Life under capitalism is Hetty’s, a small one of systematic humiliation. In art we call this realism – a genre, fairly limited in appeal, which cannot be traced back to the Greeks. As antidote, enter romance novels, pop songs, Hollywood: by packaging our misery as tragedy, we mourn the spiritual emptiness of our lives by epic proxy, and in that way live to see another day. 'I've turned all my sorrow into glass,' sings Robyn, 'It don't leave no shadow.' 

 

Christiansen’s series Leave Me Breathless are solid plaster casts of cardboard boxes – imprints of containers become solid. Wrinkled, soft-looking, they bear the marks of old stickers and tape, the residue of their meaning, the last thing an object is left with, like those hard bits that hide inside the Trojan horse of a pop song, the grain of the voice. To the extent that they speak, their message is minimal: 'I once moved through the world,' the pinkish slabs say, barely audibly, 'I once had a purpose.' But they never did move through the world and nor did they ever have a purpose.
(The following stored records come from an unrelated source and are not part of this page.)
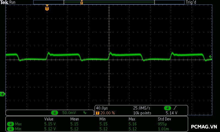The width and height of the screenshot is (220, 132).
Task: Click the channel 4 badge beside 50.0mV
Action: tap(55, 113)
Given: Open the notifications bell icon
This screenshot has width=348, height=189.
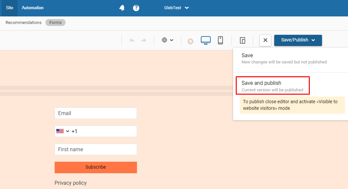Looking at the screenshot, I should point(122,8).
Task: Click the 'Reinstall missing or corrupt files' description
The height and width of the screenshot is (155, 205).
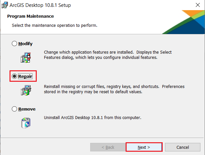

The plaster casts speak on behalf of the cardboard box–itself a mere container, a shred of life, long gone. Hung too high for us to get close, we squint at their textured surfaces looking for clues that might give them away, hooks to hang ourselves onto. And as we play that game of hide and seek, time passes in parcels of four minutes, the exact duration of a radio edit, and that in itself is something, isn’t it? The time spent looking, time spent entertaining the desire to find–for that time, at least, there is purpose and meaning. 

 

A cardboard box does not have the quality to be tragic–instead it is something smaller, lesser. An abandoned vehicle, it is very close to nothing. It is moving if only because it used to move; it touches us only because we used to touch it. Could we say that Christiansen takes the empty boxes of love and misery that belong to Hetty Sorrel and the rest of us, and, by casting them in plaster and literally elevating them to the point where the wall meets the ceiling, makes them useless, aesthetic? And that perhaps at this point it becomes possible – if only in glimpses – for these imprints of the scraps of life to perform a small tragedy?

 

The feat is hard won. Christiansen’s reliefs protect themselves by carefully keeping beauty and language at a distance. For beauty takes a toll, ask the Corrs sisters, or Hetty Sorrel: beauty betrays and ravages, leaves doubt in its wake. And so I wonder if the relief of Christiansen’s title is not just the sculptural form, but also the relief of giving beauty up for lost. If we were to ask him if he does not think that they are beautiful he would ask us in return what beauty even is.

 

Christiansen positions this absence of breath, this unspecified relief at the precise midpoint between romantic allegory and modernist 'thing-itself'. The work survives in this airless non-space by borrowing two elements from pop: the emptiness produced by the repetition of form – a trick that modernism knew, too – and the vague allusion to romantic suffering smuggled in through its title. That is, the sparsest possible structure that allows the work its presence without breaching its autonomy by the inference of narrative. We stand before a work that is anxious not to speak and not to dazzle because in doing so it hopes to make space for something else. There is purpose and there is meaning – the winner is the one who can resist asking what they might be.